((

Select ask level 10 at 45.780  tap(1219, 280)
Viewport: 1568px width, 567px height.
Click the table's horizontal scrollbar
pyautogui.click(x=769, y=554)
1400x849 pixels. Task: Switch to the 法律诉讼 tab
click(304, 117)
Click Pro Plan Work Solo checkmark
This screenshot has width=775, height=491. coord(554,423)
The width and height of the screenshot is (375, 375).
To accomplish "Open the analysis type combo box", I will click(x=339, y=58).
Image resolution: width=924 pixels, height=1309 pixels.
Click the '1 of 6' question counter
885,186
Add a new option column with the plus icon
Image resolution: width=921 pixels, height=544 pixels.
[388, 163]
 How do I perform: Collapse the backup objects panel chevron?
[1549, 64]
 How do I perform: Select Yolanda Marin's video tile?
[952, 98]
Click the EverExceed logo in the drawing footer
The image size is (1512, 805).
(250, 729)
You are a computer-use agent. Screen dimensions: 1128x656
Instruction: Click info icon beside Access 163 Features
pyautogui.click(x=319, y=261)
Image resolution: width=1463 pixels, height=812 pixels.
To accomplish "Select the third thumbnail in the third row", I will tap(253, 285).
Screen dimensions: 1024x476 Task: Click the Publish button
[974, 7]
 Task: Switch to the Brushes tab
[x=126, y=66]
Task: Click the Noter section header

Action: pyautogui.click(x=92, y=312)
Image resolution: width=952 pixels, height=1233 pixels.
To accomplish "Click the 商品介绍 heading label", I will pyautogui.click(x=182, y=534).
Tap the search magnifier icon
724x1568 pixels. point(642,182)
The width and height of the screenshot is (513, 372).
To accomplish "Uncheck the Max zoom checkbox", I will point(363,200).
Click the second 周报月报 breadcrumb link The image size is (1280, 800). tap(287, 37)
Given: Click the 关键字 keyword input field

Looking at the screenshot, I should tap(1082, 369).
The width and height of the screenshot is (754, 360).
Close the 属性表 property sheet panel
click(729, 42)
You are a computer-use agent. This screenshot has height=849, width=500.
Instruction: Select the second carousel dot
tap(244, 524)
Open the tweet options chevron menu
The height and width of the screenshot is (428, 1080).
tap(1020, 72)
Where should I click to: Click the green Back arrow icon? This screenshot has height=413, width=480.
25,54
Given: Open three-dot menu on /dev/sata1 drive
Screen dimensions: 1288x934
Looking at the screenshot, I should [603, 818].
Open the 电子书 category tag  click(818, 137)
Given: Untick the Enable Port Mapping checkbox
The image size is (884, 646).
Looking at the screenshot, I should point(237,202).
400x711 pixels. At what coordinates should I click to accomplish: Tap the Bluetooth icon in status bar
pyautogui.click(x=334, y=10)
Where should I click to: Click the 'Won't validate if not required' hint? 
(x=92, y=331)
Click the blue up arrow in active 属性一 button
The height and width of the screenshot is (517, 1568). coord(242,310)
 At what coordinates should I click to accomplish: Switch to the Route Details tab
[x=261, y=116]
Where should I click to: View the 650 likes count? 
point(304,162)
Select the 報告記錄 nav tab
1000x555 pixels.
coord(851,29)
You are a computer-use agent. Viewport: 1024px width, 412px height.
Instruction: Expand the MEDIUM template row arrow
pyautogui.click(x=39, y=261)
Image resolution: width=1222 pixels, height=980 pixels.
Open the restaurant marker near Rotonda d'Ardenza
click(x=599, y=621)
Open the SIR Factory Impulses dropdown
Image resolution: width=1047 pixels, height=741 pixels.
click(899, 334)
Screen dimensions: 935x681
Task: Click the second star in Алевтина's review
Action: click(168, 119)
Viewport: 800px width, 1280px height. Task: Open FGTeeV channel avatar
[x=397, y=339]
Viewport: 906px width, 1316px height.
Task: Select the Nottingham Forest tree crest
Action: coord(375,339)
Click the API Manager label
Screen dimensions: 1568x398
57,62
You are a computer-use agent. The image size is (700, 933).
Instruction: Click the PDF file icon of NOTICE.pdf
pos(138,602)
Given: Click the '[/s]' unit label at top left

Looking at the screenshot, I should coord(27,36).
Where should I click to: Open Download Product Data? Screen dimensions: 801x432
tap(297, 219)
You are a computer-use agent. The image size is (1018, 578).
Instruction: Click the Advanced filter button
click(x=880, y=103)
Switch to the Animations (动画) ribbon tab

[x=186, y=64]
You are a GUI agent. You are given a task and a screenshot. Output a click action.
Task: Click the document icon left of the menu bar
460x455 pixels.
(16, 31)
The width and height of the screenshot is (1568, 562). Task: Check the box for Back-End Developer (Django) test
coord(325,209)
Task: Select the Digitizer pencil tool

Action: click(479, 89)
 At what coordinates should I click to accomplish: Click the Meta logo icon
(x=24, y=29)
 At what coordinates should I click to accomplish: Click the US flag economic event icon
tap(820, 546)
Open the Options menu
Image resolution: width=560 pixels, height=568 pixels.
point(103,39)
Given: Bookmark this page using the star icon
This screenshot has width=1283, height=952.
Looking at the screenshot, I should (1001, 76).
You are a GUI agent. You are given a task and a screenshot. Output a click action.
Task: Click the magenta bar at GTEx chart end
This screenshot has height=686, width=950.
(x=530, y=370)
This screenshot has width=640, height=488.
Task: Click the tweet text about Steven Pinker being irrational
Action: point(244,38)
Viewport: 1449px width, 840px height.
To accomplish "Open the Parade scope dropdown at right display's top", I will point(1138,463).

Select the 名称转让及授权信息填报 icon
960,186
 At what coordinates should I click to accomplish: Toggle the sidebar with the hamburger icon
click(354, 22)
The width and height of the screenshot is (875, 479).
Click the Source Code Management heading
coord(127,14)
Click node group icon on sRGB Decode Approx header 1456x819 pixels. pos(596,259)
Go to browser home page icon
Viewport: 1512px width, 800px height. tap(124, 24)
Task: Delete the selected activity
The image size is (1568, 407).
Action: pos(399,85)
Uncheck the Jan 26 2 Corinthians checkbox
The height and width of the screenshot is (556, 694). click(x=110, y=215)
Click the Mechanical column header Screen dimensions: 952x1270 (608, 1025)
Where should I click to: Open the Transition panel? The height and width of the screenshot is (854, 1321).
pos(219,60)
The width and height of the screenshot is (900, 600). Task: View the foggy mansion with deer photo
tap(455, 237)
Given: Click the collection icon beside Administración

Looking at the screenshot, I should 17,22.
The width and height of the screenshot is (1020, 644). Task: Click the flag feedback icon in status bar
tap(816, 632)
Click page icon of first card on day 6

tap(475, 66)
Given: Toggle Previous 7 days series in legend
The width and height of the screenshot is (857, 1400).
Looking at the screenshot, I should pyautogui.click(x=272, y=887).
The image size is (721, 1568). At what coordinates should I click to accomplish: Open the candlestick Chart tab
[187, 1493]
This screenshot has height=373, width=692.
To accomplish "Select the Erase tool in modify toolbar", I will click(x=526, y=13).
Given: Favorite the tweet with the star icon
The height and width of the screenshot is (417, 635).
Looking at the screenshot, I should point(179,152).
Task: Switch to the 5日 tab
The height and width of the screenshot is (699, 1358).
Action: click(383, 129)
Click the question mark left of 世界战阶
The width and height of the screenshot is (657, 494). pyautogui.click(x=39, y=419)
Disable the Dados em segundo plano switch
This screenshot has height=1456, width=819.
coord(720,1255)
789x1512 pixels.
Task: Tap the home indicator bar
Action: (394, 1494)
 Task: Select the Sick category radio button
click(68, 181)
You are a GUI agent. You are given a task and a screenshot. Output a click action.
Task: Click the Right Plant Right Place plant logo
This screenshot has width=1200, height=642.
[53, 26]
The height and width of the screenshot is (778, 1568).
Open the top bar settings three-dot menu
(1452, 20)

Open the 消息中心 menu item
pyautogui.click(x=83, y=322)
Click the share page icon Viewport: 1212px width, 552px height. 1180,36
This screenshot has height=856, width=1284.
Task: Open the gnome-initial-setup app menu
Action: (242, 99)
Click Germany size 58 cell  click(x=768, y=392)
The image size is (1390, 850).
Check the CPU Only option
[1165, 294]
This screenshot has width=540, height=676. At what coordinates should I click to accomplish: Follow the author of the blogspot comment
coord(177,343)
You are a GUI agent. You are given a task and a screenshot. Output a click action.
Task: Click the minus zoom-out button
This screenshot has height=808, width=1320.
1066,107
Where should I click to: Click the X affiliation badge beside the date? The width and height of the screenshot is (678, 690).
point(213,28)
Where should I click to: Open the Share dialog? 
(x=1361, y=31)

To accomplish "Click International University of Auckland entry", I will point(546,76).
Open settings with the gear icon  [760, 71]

))

> [EXERCISE DETAILS]
The answer must be every line of the data that holds the word "will".

> [ANSWER TO THIS TASK]
To accomplish "Open the analysis type combo box", I will click(x=339, y=58).
To accomplish "Select the third thumbnail in the third row", I will tap(253, 285).
To accomplish "Click the 商品介绍 heading label", I will pyautogui.click(x=182, y=534).
To accomplish "Uncheck the Max zoom checkbox", I will point(363,200).
To accomplish "Open the Parade scope dropdown at right display's top", I will point(1138,463).
To accomplish "Select the Erase tool in modify toolbar", I will click(x=526, y=13).
To accomplish "Click International University of Auckland entry", I will point(546,76).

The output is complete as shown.